Here is what we can expect as we enter 2022:
• Covid-induced supply chain improvements will come in fits and starts. Omicron is snarling emerging markets, particularly China. More factories are understaffed again. The U.S. has wisely changed Covid quarantine rules to fewer days. This endemic is not going away. We have to live with it and that means less time out of work after testing positive. The quicker factories overseas follow that lead, the quicker supply chains can improve.
• Geopolitical risks are coming to the fore. It has been relatively quiet on the international front, but there are many moving parts. Russia and Ukraine, China and Taiwan, Iran’s nuclear desires are all possible problems in 2022. Biden is sure to be tested.
• Auto production will ramp up. The auto sector alone contributed 1% to the CPI increase, with used car prices up 30%, and tires and other auto parts up 20%. Supplies are coming, and whether it is in 3 months or 12, inventory will improve. This sector alone can help the inflation narrative tremendously. Also, expect electric vehicle sales to soar next year. Hopefully, the infrastructure can handle all the necessary charging!
• The service industry will keep rebounding. Early last year it was thought vacationers would travel again. The Delta variant threw a wrench into those plans, pushing the recovery out even further. Now that quarantine rules are being relaxed, travel should gradually improve.
• Inflation will be top of mind and scrutinized at every level. No one can accurately calculate how much of 2021’s inflation stemmed from Delta shutting down factories, nor can they predict inflation once supply chains normalize. A lot of well-respected economists’ predictions are in the 2% – 4% range. The exact number may not matter much, as long as it is lower than the 6.8% registered in 20201. What is important is the trend.
• The Federal Reserve will raise rates prior to the election. Although not outwardly political, the Fed hardly wants to shake markets during an election cycle, but it must react to inflation.
• Unemployment will keep coming down, possibly breaking records. As consumers are forced to use their savings as Government handouts end, more people will come back to the workforce.
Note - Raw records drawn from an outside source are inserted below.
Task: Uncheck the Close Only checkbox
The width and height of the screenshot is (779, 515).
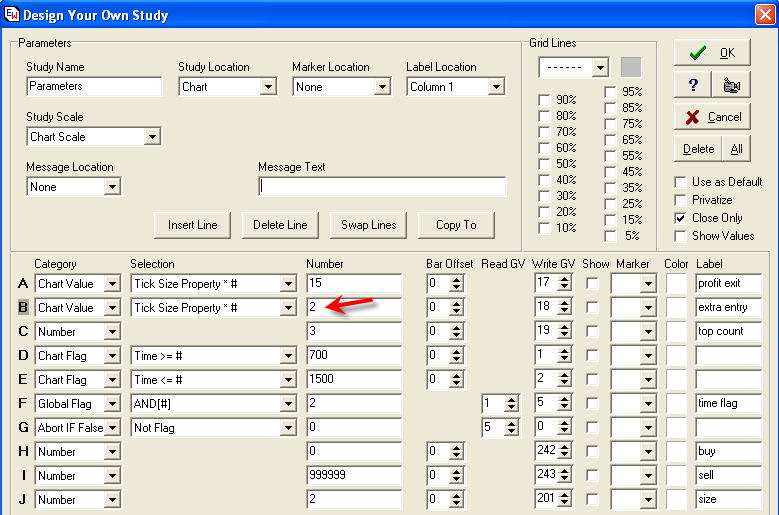Action: [682, 218]
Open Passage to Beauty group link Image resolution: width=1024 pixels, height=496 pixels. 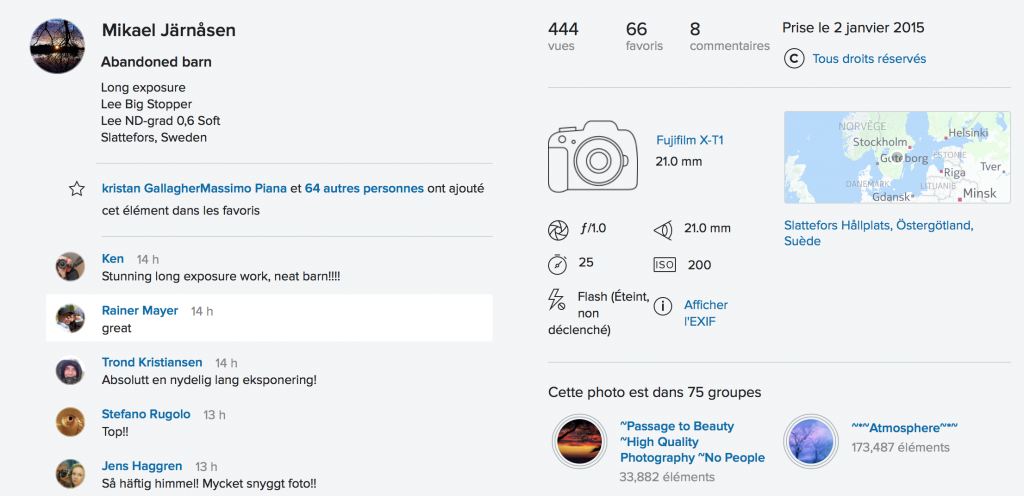coord(677,426)
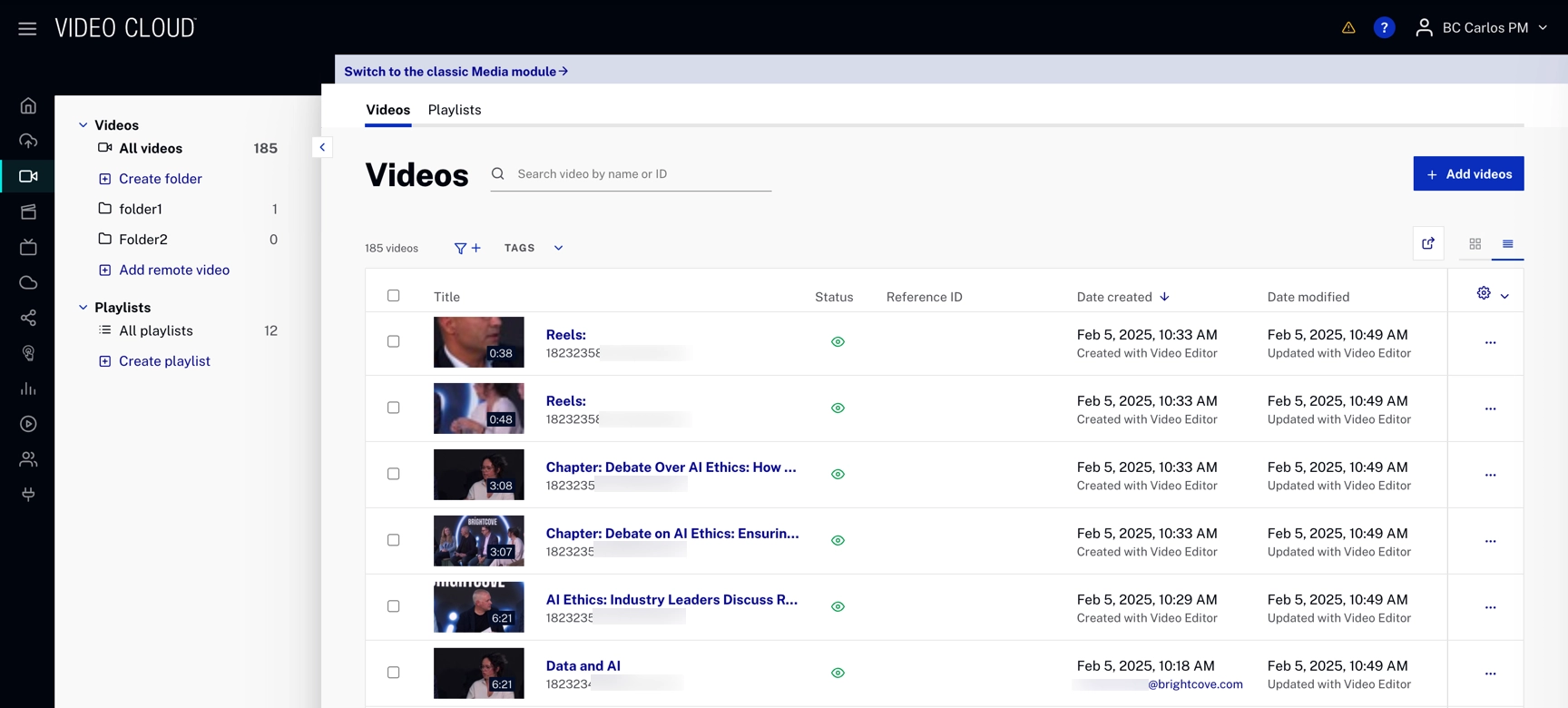Check the select-all videos checkbox
This screenshot has width=1568, height=708.
tap(393, 296)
This will help wage inflation. 2021’s wage increases are here to stay, and increases will probably continue, but at a slower pace.
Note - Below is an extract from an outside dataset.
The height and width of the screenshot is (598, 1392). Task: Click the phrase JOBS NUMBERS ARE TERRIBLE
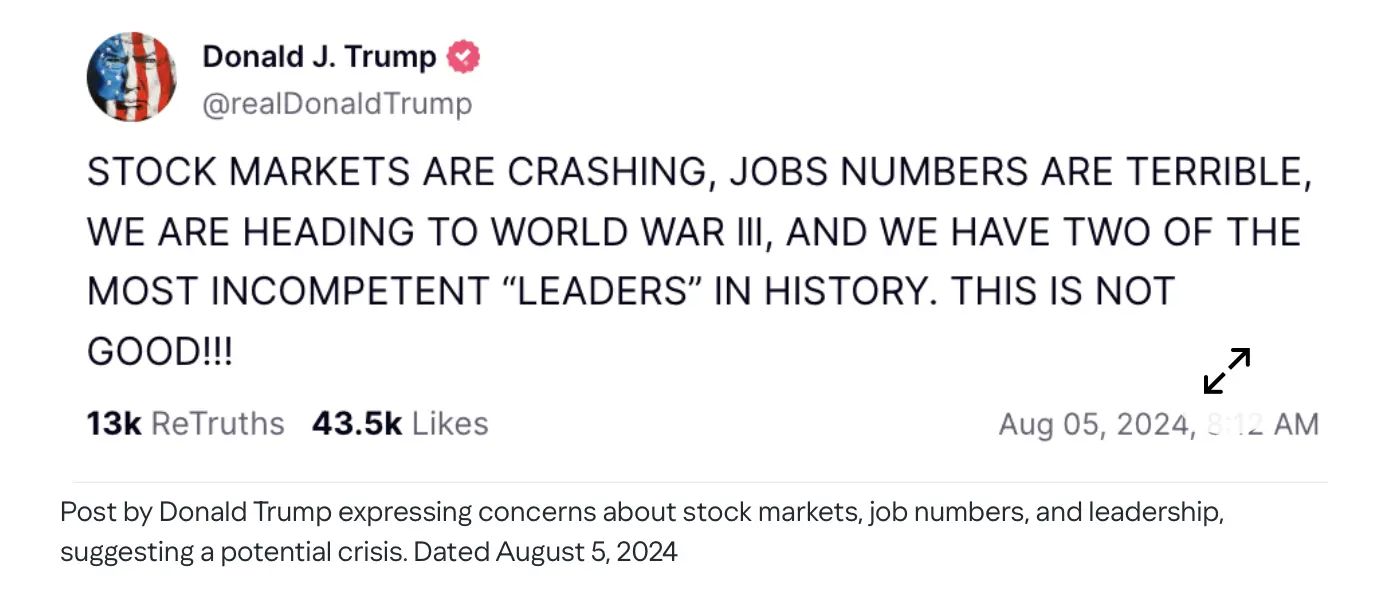[x=1018, y=173]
• A slowly rising stock market, characterized with 2 steps forward and 1 step back, is normal. Major averages typically have three 5% drops and one 10% decline every year. Investors have been spoiled the past few years with easy money bolstering stock prices. Expect a return to normal.
• Market leadership can change. This has already happened the past few months as “story” stocks hit reality. Peloton, Zoom, StitchFix, Nio, DoorDash and even Moderna investors were taught a valuable lesson. One product can get you on the map, but a long-term game plan with real earnings growth is much more difficult to achieve. With Fed easing transitioning to Fed tightening, albeit in baby steps, investors should favor companies with high-quality free cash flow and predictable earnings streams. Don’t forget growth, but growth at a reasonable price, not ANY price.
It has been a tumultuous few years, albeit one where all investors grew their net worth. Our key going forward is to protect those gains while also playing for further upside in a more cautious manner. Earnings will be 10% – 15% higher next year. If the Fed can create a soft landing on inflation, the bull market can continue. Flush savings, plentiful jobs, ultra-low interest rates and record net worth will cushion a few rate hikes. However, stocks are priced for perfection, so caution is warranted. So long as earnings are growing and the yield curve is positively sloped, history says to stay the course but stick to your asset allocation.
Cheers to a happy and healthy 2022. Happy New Year everyone!
Olympic star, Gabby Douglas is 26 today. Donald Trump Jr. turns 44. Actors Anthony Hopkins, Ben Kingsley and Val Kilmer are now 84, 78 and 62 years young.